Saved entries
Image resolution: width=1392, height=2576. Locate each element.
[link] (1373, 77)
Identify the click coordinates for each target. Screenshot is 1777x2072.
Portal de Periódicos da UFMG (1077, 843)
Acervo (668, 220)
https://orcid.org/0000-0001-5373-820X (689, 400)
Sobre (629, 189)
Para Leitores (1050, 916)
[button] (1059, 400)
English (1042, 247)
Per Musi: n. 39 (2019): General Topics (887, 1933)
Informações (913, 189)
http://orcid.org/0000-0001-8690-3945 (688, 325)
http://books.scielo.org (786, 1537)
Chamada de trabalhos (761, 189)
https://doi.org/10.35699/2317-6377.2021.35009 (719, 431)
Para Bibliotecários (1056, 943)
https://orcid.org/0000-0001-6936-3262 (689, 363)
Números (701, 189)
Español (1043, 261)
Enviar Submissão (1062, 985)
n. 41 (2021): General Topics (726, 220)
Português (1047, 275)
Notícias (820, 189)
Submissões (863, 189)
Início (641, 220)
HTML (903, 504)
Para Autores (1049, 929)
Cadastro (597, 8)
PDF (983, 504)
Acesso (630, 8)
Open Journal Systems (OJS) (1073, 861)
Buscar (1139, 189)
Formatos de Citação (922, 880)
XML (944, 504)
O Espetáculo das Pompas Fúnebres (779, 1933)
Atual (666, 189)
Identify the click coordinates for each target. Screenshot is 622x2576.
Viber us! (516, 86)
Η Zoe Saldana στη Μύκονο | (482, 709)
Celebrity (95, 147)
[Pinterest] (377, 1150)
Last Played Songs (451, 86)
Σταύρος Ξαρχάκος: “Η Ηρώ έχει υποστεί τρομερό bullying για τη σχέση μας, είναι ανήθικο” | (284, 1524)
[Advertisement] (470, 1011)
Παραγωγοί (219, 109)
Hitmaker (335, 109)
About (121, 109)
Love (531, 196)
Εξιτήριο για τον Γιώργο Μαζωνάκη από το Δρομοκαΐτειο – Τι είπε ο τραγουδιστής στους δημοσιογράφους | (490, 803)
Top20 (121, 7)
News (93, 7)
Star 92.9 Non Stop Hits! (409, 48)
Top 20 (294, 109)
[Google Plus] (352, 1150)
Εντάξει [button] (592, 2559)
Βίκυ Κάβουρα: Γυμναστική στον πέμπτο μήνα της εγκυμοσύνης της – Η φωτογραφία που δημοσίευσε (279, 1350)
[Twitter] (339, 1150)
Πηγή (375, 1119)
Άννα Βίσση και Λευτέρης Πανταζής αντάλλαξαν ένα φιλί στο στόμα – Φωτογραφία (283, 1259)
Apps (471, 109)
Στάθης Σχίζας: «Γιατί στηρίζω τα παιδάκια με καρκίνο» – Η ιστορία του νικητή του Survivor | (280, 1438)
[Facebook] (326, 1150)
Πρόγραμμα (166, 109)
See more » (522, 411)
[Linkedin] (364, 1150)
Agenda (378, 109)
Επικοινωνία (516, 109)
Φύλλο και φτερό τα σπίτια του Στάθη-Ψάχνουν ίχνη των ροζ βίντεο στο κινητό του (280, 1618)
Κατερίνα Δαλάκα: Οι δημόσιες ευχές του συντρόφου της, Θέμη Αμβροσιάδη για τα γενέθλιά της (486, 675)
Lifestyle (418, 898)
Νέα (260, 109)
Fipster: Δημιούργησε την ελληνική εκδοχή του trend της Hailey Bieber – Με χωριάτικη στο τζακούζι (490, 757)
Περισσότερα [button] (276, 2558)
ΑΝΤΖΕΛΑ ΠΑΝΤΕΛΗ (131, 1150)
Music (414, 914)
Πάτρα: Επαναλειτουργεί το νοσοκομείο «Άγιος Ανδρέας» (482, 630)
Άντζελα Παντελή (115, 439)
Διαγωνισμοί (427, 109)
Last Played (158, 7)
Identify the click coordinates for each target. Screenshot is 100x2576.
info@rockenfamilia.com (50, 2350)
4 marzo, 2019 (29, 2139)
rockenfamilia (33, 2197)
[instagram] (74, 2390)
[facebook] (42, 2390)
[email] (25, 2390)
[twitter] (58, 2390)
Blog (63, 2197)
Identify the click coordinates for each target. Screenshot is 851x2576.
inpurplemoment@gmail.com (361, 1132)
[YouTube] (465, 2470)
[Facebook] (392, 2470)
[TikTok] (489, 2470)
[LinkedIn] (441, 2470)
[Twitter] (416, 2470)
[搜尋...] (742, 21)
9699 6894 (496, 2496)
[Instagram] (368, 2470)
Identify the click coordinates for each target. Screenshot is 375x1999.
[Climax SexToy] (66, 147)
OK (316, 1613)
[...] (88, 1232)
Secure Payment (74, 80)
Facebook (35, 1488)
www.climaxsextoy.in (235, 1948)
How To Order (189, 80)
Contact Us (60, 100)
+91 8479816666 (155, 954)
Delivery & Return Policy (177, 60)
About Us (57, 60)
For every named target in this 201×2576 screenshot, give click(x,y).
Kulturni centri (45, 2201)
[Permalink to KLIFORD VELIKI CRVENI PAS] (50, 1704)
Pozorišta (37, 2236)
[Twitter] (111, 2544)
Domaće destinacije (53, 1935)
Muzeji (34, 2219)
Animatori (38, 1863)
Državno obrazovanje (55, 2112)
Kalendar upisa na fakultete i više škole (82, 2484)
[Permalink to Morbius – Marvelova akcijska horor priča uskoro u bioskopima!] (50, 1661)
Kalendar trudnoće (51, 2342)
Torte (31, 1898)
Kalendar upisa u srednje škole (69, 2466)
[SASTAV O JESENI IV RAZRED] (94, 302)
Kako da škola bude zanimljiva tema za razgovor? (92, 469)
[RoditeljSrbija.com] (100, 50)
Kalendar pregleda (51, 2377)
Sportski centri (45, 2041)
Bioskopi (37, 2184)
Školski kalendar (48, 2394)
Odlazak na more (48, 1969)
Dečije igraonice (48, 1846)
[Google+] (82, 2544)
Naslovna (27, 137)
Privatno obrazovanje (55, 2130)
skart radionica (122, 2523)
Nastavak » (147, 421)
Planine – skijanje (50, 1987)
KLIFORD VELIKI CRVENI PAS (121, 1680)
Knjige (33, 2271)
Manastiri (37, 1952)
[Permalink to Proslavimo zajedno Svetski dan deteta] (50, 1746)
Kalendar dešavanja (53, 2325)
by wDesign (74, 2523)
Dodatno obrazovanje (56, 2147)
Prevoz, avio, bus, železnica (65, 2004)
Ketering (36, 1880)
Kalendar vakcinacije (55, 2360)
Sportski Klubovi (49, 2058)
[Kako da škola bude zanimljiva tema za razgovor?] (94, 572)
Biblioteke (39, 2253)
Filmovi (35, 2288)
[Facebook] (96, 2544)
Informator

> [THE PROBLEM]:
Please give the full set of data again exactly.

> [ANSWER AREA]:
Image resolution: width=1392, height=2576. Locate each element.
[link] (1373, 77)
Identify the click coordinates for each target. Screenshot is 1777x2072.
Portal de Periódicos da UFMG (1077, 843)
Acervo (668, 220)
https://orcid.org/0000-0001-5373-820X (689, 400)
Sobre (629, 189)
Para Leitores (1050, 916)
[button] (1059, 400)
English (1042, 247)
Per Musi: n. 39 (2019): General Topics (887, 1933)
Informações (913, 189)
http://orcid.org/0000-0001-8690-3945 (688, 325)
http://books.scielo.org (786, 1537)
Chamada de trabalhos (761, 189)
https://doi.org/10.35699/2317-6377.2021.35009 (719, 431)
Para Bibliotecários (1056, 943)
https://orcid.org/0000-0001-6936-3262 (689, 363)
Números (701, 189)
Español (1043, 261)
Enviar Submissão (1062, 985)
n. 41 (2021): General Topics (726, 220)
Português (1047, 275)
Notícias (820, 189)
Submissões (863, 189)
Início (641, 220)
HTML (903, 504)
Para Autores (1049, 929)
Cadastro (597, 8)
PDF (983, 504)
Acesso (630, 8)
Open Journal Systems (OJS) (1073, 861)
Buscar (1139, 189)
Formatos de Citação (922, 880)
XML (944, 504)
O Espetáculo das Pompas Fúnebres (779, 1933)
Atual (666, 189)
Identify the click coordinates for each target. Screenshot is 622x2576.
Viber us! (516, 86)
Η Zoe Saldana στη Μύκονο | (482, 709)
Celebrity (95, 147)
[Pinterest] (377, 1150)
Last Played Songs (451, 86)
Σταύρος Ξαρχάκος: “Η Ηρώ έχει υποστεί τρομερό bullying για τη σχέση μας, είναι ανήθικο” | (284, 1524)
[Advertisement] (470, 1011)
Παραγωγοί (219, 109)
Hitmaker (335, 109)
About (121, 109)
Love (531, 196)
Εξιτήριο για τον Γιώργο Μαζωνάκη από το Δρομοκαΐτειο – Τι είπε ο τραγουδιστής στους δημοσιογράφους | (490, 803)
Top20 (121, 7)
News (93, 7)
Star 92.9 Non Stop Hits! (409, 48)
Top 20 (294, 109)
[Google Plus] (352, 1150)
Εντάξει [button] (592, 2559)
Βίκυ Κάβουρα: Γυμναστική στον πέμπτο μήνα της εγκυμοσύνης της – Η φωτογραφία που δημοσίευσε (279, 1350)
[Twitter] (339, 1150)
Πηγή (375, 1119)
Άννα Βίσση και Λευτέρης Πανταζής αντάλλαξαν ένα φιλί στο στόμα – Φωτογραφία (283, 1259)
Apps (471, 109)
Στάθης Σχίζας: «Γιατί στηρίζω τα παιδάκια με καρκίνο» – Η ιστορία του νικητή του Survivor | (280, 1438)
[Facebook] (326, 1150)
Πρόγραμμα (166, 109)
See more » (522, 411)
[Linkedin] (364, 1150)
Agenda (378, 109)
Επικοινωνία (516, 109)
Φύλλο και φτερό τα σπίτια του Στάθη-Ψάχνουν ίχνη των ροζ βίντεο στο κινητό του (280, 1618)
Κατερίνα Δαλάκα: Οι δημόσιες ευχές του συντρόφου της, Θέμη Αμβροσιάδη για τα γενέθλιά της (486, 675)
Lifestyle (418, 898)
Νέα (260, 109)
Fipster: Δημιούργησε την ελληνική εκδοχή του trend της Hailey Bieber – Με χωριάτικη στο τζακούζι (490, 757)
Περισσότερα [button] (276, 2558)
ΑΝΤΖΕΛΑ ΠΑΝΤΕΛΗ (131, 1150)
Music (414, 914)
Πάτρα: Επαναλειτουργεί το νοσοκομείο «Άγιος Ανδρέας» (482, 630)
Άντζελα Παντελή (115, 439)
Διαγωνισμοί (427, 109)
Last Played (158, 7)
Identify the click coordinates for each target. Screenshot is 100x2576.
info@rockenfamilia.com (50, 2350)
4 marzo, 2019 (29, 2139)
rockenfamilia (33, 2197)
[instagram] (74, 2390)
[facebook] (42, 2390)
[email] (25, 2390)
[twitter] (58, 2390)
Blog (63, 2197)
Identify the click coordinates for each target. Screenshot is 851x2576.
inpurplemoment@gmail.com (361, 1132)
[YouTube] (465, 2470)
[Facebook] (392, 2470)
[TikTok] (489, 2470)
[LinkedIn] (441, 2470)
[Twitter] (416, 2470)
[搜尋...] (742, 21)
9699 6894 (496, 2496)
[Instagram] (368, 2470)
Identify the click coordinates for each target. Screenshot is 375x1999.
[Climax SexToy] (66, 147)
OK (316, 1613)
[...] (88, 1232)
Secure Payment (74, 80)
Facebook (35, 1488)
www.climaxsextoy.in (235, 1948)
How To Order (189, 80)
Contact Us (60, 100)
+91 8479816666 (155, 954)
Delivery & Return Policy (177, 60)
About Us (57, 60)
For every named target in this 201×2576 screenshot, give click(x,y).
Kulturni centri (45, 2201)
[Permalink to KLIFORD VELIKI CRVENI PAS] (50, 1704)
Pozorišta (37, 2236)
[Twitter] (111, 2544)
Domaće destinacije (53, 1935)
Muzeji (34, 2219)
Animatori (38, 1863)
Državno obrazovanje (55, 2112)
Kalendar upisa na fakultete i više škole (82, 2484)
[Permalink to Morbius – Marvelova akcijska horor priča uskoro u bioskopima!] (50, 1661)
Kalendar trudnoće (51, 2342)
Torte (31, 1898)
Kalendar upisa u srednje škole (69, 2466)
[SASTAV O JESENI IV RAZRED] (94, 302)
Kako da škola bude zanimljiva tema za razgovor? (92, 469)
[RoditeljSrbija.com] (100, 50)
Kalendar pregleda (51, 2377)
Sportski centri (45, 2041)
Bioskopi (37, 2184)
Školski kalendar (48, 2394)
Odlazak na more (48, 1969)
Dečije igraonice (48, 1846)
[Google+] (82, 2544)
Naslovna (27, 137)
Privatno obrazovanje (55, 2130)
skart radionica (122, 2523)
Nastavak » (147, 421)
Planine – skijanje (50, 1987)
KLIFORD VELIKI CRVENI PAS (121, 1680)
Knjige (33, 2271)
Manastiri (37, 1952)
[Permalink to Proslavimo zajedno Svetski dan deteta] (50, 1746)
Kalendar dešavanja (53, 2325)
by wDesign (74, 2523)
Dodatno obrazovanje (56, 2147)
Prevoz, avio, bus, železnica (65, 2004)
Ketering (36, 1880)
Kalendar vakcinacije (55, 2360)
Sportski Klubovi (49, 2058)
[Kako da škola bude zanimljiva tema za razgovor?] (94, 572)
Biblioteke (39, 2253)
Filmovi (35, 2288)
[Facebook] (96, 2544)
Informator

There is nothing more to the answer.